I’m shooting for half of the doctors, not 3.5 percent of doctors. ”
On
the Athenahealth network effect:
“So there are today there are 52,000
caregivers — nurse practitioners, doctors, et cetera — who in
their office look at a little iPad or a whatever, a laptop, a
browser, with Athenanet on it. They do all the work. In
the background, all of them are connected to one instance of one
software, one database. Every time any of them get a single
claim denied, any one guy in North Dakota, the Athena analysts in a
room not as sexy but close as this, get to the root cause, build code
that night into the network, and then no doctor ever gets that claim
denied again. So the margin associated with following up and
appealing and dealing with the insurance company turns into a new
level of profit. Similarly, a doctor wants to send a patient to
a laboratory. Athena will build a connection into that
laboratory and then any doctor in the country that ever wants to send
a patient who that laboratory is automatically lit up and connected
like you’ve added a new cable channel. That creates a huge
revenue — margin arbitrage. Because what used to be a Athena
sending a fax and receiving a fax and typing it in becomes an
instantaneous, real-time, all-margin.”
On
whether he thinks Einhorn feels he was made promises that
shareholders are not getting:
“If you ask me, the guy’s a quintessential
value guy. He likes Apple now that Jobs is dead, right, because
all they’re going to do is drive up, drive up, drive up. He’s
not going to be – Steve’s not going to be running around
demanding some crazy new space age product with all of their money,
right? He doesn’t even like Amazon. Look at how Jeff’s
pushing more and more and more into not sure we need drones, but
maybe I’m wrong. Maybe the drones are key to the grocery
business. So, I’m more in that sort of line of thinking, which is
not his. And those who buy our stocks should not be sort of
bottom watching value investors. They should be people who
dream of a health care cloud.”
On
wanting value investors to understand the company:
” I’m looking forward to the cage match
between Einhorn and Morgan Stanley, because they’re the ones who
are doing the bottom up stock pricing. David seems to be doing
well financially, so maybe there’s reasons. All I am saying
is I know that this health care cloud is a really good idea.”
On
Einhorn’s concern about getting inside hospitals:
“So lucky for us, a lot of hospitals, 550
hospitals, are already clients. We just do the doctors they
employ, and they’re saying, hey, finish the job. Move on
through. We just announced Steward Healthcare, which is a
service-backed hospital chain, that’s allowing us to start
performing services toward the in-patient side and we’re going to
roll out a new service called Enterprise Coordinator that moves
through. It’s also worth noting that hospital chains, like
Ascension, which is the largest nonprofit Catholic hospital chain in
the country, has already chosen us for billing and then said to
doctors, hey, you guys — if you want to keep the Enterprise
software that you already have for your medical records, you can, we
won’t make you leave. And six out of seven of the ministries
have switched to Athena Clinicals even though they just have these
new Enterprise software based EMRs. Enterprise software is not
a competitor to Athena; it’s a sort of previous era substitute.

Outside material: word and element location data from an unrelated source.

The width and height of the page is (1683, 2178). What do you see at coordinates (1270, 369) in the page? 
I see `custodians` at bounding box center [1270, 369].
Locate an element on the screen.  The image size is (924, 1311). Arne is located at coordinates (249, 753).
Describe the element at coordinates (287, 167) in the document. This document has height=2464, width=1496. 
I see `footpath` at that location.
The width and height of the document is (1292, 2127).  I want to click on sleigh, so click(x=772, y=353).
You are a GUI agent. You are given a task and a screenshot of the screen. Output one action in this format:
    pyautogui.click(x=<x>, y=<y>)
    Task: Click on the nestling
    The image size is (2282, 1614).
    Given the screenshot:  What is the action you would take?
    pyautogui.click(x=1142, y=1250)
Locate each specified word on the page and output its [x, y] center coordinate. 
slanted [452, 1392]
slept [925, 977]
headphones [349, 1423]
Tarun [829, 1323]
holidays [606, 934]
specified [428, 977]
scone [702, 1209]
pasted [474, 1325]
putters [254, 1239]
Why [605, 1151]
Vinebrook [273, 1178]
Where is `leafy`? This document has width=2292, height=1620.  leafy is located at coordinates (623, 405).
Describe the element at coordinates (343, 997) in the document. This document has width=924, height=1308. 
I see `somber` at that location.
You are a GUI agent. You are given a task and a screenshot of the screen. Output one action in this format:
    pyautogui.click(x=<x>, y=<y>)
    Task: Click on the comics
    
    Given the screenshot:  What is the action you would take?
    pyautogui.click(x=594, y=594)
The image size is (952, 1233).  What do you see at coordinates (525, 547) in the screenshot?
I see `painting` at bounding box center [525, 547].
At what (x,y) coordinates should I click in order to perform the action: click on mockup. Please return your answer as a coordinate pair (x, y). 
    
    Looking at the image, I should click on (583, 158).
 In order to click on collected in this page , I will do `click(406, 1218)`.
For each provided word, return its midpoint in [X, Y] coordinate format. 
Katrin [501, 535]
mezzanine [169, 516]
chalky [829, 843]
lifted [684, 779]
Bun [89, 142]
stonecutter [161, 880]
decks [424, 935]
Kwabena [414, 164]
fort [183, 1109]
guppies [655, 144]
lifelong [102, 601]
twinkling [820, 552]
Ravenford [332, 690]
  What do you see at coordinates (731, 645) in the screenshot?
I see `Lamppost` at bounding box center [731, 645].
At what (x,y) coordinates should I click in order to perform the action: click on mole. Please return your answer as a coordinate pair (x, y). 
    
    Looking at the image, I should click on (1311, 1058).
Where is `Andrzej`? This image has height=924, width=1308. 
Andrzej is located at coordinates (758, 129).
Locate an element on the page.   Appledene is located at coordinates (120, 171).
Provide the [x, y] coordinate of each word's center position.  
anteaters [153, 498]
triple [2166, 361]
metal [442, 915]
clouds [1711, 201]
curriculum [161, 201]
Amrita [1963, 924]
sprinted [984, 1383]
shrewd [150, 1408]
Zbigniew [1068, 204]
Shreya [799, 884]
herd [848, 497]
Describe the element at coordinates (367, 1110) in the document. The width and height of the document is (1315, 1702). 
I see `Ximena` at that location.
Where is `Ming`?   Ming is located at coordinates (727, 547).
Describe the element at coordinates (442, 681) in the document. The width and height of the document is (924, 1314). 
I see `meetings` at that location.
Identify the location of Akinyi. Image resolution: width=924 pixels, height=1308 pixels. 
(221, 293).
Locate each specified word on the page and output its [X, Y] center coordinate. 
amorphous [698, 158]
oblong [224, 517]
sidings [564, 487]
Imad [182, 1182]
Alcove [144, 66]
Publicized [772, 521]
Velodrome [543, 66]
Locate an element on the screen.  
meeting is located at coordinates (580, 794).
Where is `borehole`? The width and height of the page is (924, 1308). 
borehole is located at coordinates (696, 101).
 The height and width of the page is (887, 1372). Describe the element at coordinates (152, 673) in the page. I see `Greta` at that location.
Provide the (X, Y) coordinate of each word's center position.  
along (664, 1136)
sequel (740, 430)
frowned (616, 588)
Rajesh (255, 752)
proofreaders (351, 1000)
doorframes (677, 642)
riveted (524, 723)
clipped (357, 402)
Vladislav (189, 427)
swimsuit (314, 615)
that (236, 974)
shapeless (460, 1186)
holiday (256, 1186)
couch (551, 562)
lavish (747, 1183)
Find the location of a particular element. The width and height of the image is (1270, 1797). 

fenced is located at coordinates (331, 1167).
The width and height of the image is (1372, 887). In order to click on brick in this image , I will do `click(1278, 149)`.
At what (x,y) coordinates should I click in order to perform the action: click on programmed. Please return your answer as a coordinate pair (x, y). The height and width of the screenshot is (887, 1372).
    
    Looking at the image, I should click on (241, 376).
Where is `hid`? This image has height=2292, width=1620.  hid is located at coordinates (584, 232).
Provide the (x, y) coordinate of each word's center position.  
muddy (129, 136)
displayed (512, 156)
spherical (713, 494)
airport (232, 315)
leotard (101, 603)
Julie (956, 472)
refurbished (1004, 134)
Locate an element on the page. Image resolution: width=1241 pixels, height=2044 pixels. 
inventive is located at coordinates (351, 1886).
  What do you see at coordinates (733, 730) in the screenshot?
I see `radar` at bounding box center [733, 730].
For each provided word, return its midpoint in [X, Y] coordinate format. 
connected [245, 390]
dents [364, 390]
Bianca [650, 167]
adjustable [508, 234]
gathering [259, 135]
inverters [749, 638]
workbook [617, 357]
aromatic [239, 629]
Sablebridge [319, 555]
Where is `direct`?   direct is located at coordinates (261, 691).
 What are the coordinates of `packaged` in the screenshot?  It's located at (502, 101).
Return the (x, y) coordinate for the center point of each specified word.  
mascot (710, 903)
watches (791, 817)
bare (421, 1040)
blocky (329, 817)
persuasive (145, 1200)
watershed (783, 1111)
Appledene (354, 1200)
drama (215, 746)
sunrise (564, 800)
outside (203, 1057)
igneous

And as the cloud rises up, you throw out your software.”
On
whether he sees Athena partnering with Epic:
“Totally. Run by a great lady and a
great guy. You know, they have to protect business model, which
I think is obsolete, but they do a very good job within the context
of that business model. We’ll work with them all over.”
On
hospitals having a harder time bringing doctors into the fold unless
they are willing to connect with Athena’s software:
“The average hospital today in this buying
spree since Obama was elected is up to $180,000 per doc per year
loss, subsidizing doctors to use the hospital operations and the
hospital systems. That can’t last forever. And even if
it does last for the ones they’ve bought, they’re not going
to be able to go and buy the other half of the doctors, but they’re
going to want patients. So they’re going to need to connect.”